While working in our woods Monday afternoon I glimpsed a rabbit on the run with his little white tail bobbing. Last evening I walked down the abandoned wood road which leaves Carrington Road just south of Bear Den Brook bridge. It’s passable but overgrown with laurel and briars. Occasionally the path tilts in attempt to precipitate a walker to the rocky bottom. Farmer Walter Allyn (my father’s cousin) told me that his relative, Joseph Allyn, used this route to haul ties down to the railroad.
January 10, 1950, Tuesday. Last Friday was so rainy I didn’t go to work. Instead I went up to tax collector, Kenneth Allyn, to pay excise tax on my Plymouth.
Kenneth told me about a Southampton man who started digging a well in his cellar. He got down 25 feet with a electric pump to remove water seeping in as he dug.
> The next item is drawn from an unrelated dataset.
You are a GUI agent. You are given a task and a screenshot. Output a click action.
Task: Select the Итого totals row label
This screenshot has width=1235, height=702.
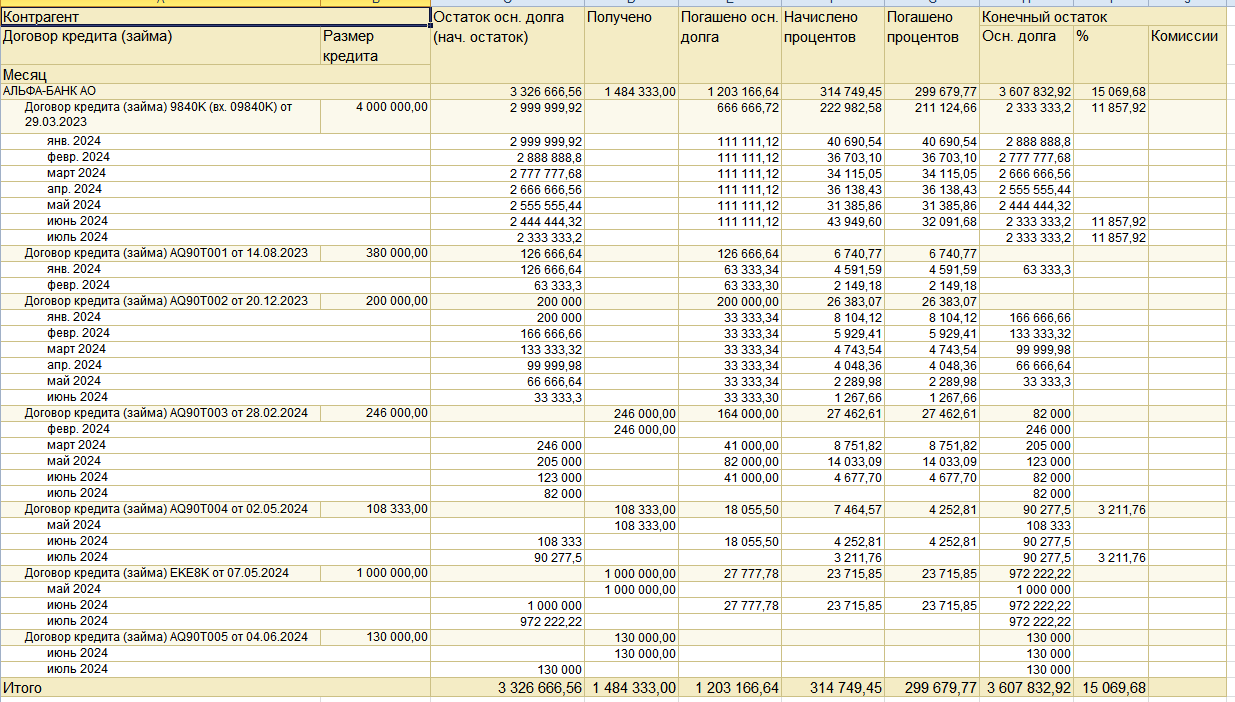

He was loosening soil with a crowbar when suddenly the bar made a hole in the bottom, slipped from his hands and disappeared. He got out of the hole and dug no more. Later he sounded through the hole with other equipment and found no bottom. Either a great, water-filled cavern is below his house or a fast-flowing stream that carries sounding equipment with it.
Over the weekend temperatures fell very low. Saturday I cut down another of the poplar trees across the road. Wind, which blew in fierce gusts all night, had died down, but when I had the trunk cut through, the wind rose and threw the tree opposite to the direction I wanted it to fall. I had it propped, but couldn’t pull it back. Besides, it was partially hung in another tree and threatened the road. All I could do was knock the prop loose and hope for the best. The trunk crashed across the road loosening the telephone wires and flattening a barbed wire fence. However, in twenty minutes, I had the road cleared so I could go to Russell and notify the phone company that repair was needed. I was glad to have cleared the mess as I met two cars on the way down. The service man arrived in half an hour by 11:30. He tightened the wires, and by noon we could again contact the operator. Sunday was too cold for outside work.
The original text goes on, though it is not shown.